Le travail de sape de l’Union européenne, imposant des mesures fédéralistes et ethno-régionalistes, structure le mental des peuples. Inexorablement, cela ne fait qu’aviver les rapports entre les quatre nations constituant le bien fragile Royaume-Uni. Le zoologue Konrad Lorenz, spécialiste de l’éthologie (science du comportement), désignait ce phénomène d’imposition d’un modèle par l’expression « principe d’imprégnation ». Dans le cas d’une fédéralisation complète du pays, les nations composant l’ensemble britannique seraient psychologiquement prêtes pour passer à la vitesse supérieure : l’indépendance totale.

Ce phénomène est général en Europe, notamment en Catalogne.

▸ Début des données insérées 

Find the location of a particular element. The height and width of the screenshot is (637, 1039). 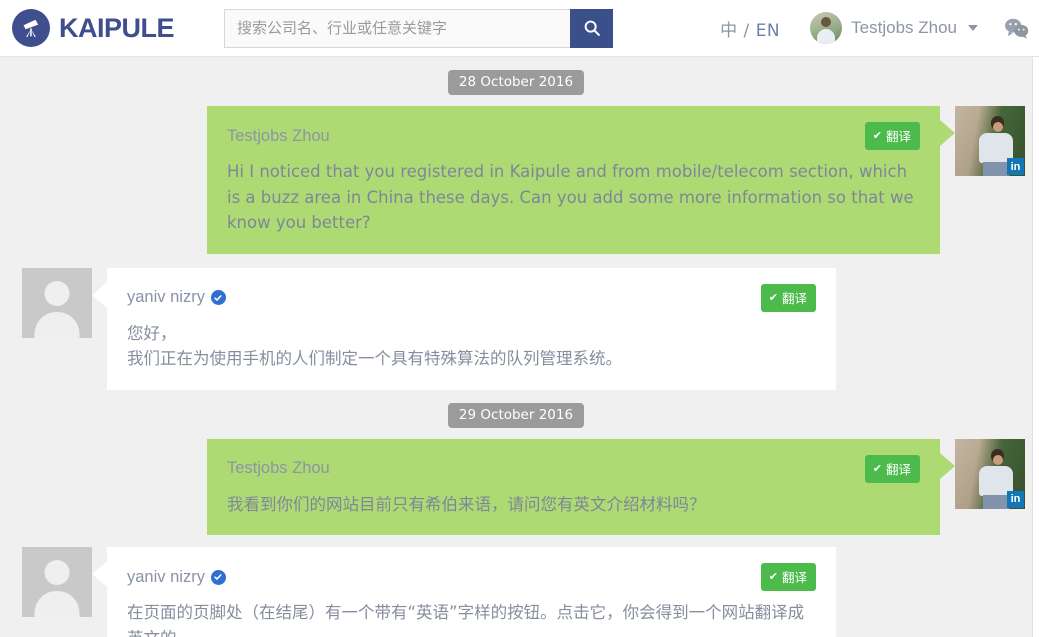

date-separator: 28 October 2016 is located at coordinates (516, 82).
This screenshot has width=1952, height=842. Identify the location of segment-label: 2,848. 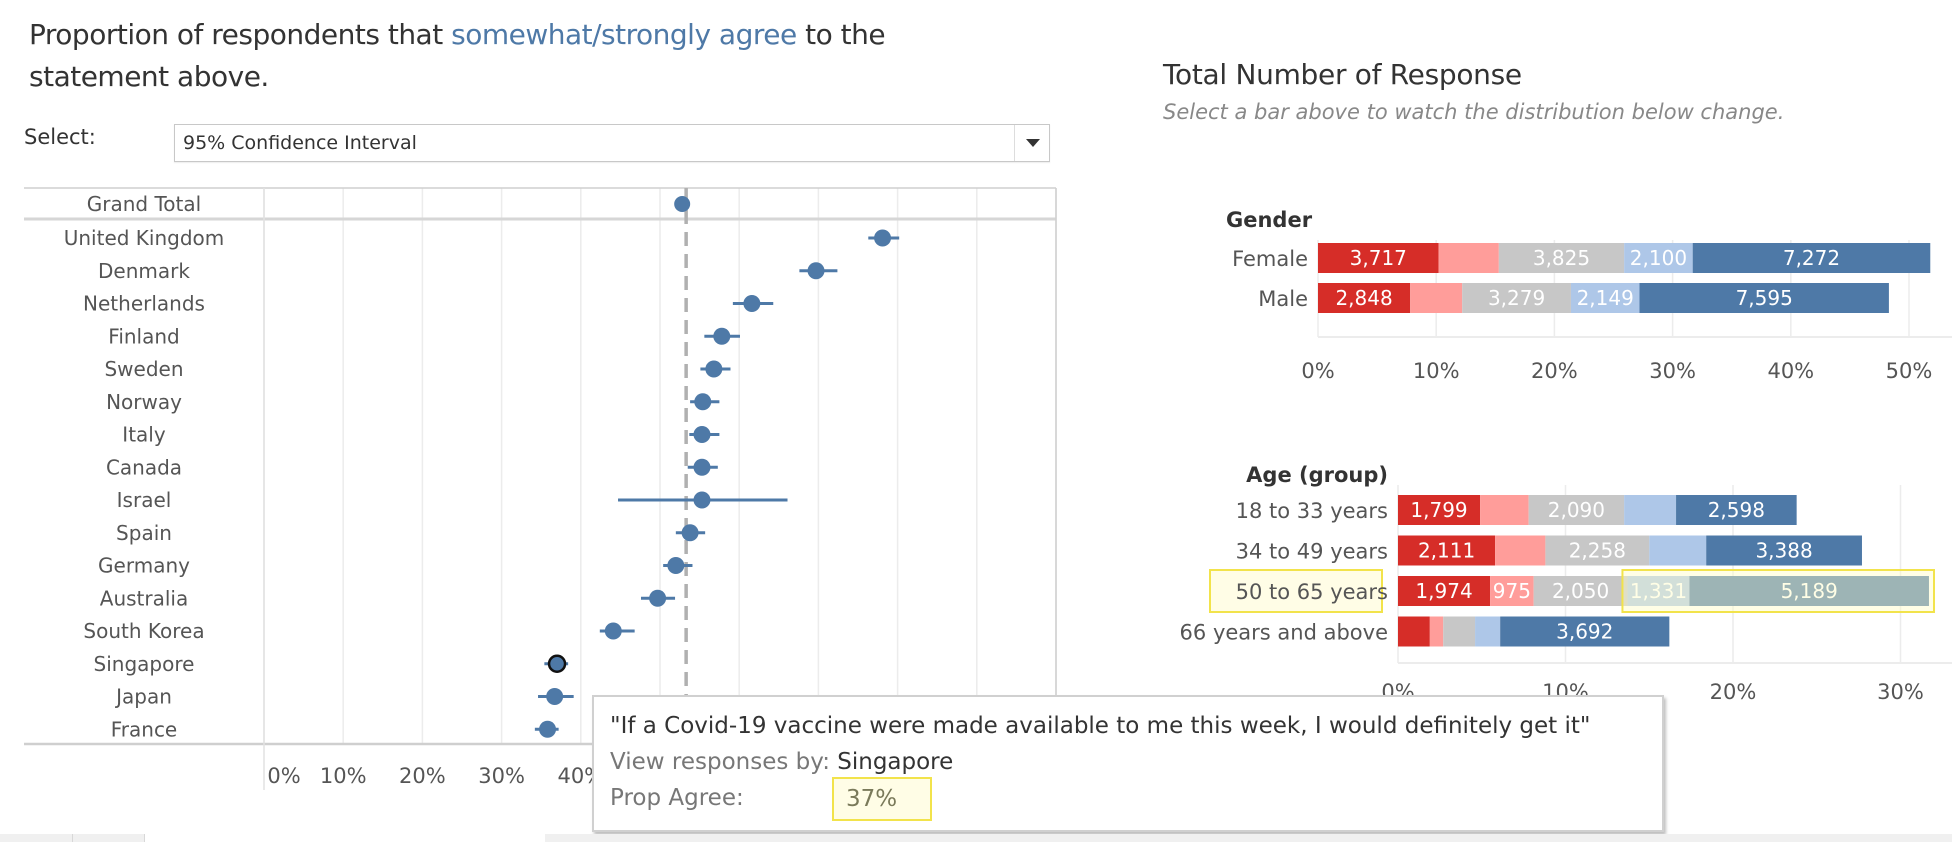
(1364, 298).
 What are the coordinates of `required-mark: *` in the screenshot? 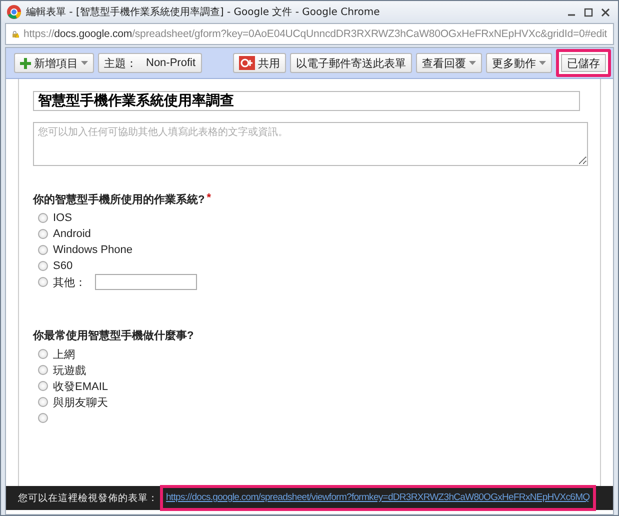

Son président, Artur Mas, a fait adopter un texte par 106 voix contre 28 permettant le lancement d’un référendum pour le 9 novembre. Cette action est résolument combattue par Madrid… pour combien de temps ? Même les régions purement technocratiques comme « Rhône-Alpes » ou « Centre », traitant continûment avec Bruxelles aux dépens des États, échappent de plus en plus à l’autorité nationale. Il est vrai, aussi, que les Fonds structurels (manne financière) distribués par Bruxelles aux régions de 2014 à 2020 ­— 350 milliards d’euros — font baver d’envie tous les féodaux des régions d’Europe. Il faut s’attendre à des politiques sociales régressives en tout genre entre régions : création de salaires régionaux de plus en plus réduits et des remboursements de médicaments à la baisse et/ou annulés. En effet, dans le cadre d’un marché transatlantique, les multinationales sauront faire jouer les rivalités entre régions en liaison avec Bruxelles afin d’obtenir les conditions les plus avantageuses à leurs ambitions. Les peuples et leurs langues régionales seront méchamment tondus.

Cette situation de décomposition des États européens est similaire aux États-Unis. Elle avait déjà été annoncée par des visionnaires comme Leopold Kohr dans les années 1950 1. Récemment, un rapport de Reuters a présenté un document révélant les velléités d’indépendance des États fédérés composant les États-Unis. On peut relever des similitudes entre ce document présentant les scissions territoriales et le livre de Kohr. Ainsi, près d’un Américain sur quatre tournerait le dos à l’État fédéral. La montée en puissance d’une « Communauté nord-américaine » succédant à l’ALENA – lancée dans les années 2000 et comprenant les États-Unis, le Canada et le Mexique – vide de leurs substances ces États. La déliquescence de l’autorité étatique, incapable d’établir la sécurité, la prospérité et la justice, pousse ces États fédérés des États-Unis et du Canada ainsi que toutes les régions de l’Union européenne à se gérer eux-mêmes dans un cadre supranational grandissant. Comme au temps de la féodalité en l’an mil, les peuples mus par leur instinct de survie recherchent confusément une plus grande sécurité dans un cadre régional qui, en fait, a été directement concocté par le système. Cette évolution ne peut que combler de bonheur la finance apatride et son clergé.

Notes:

  1. Voir Carte des Etats-Unis décomposés [PDF], Source : Leopold Kohr, Green Books, Dartington Space, 2001.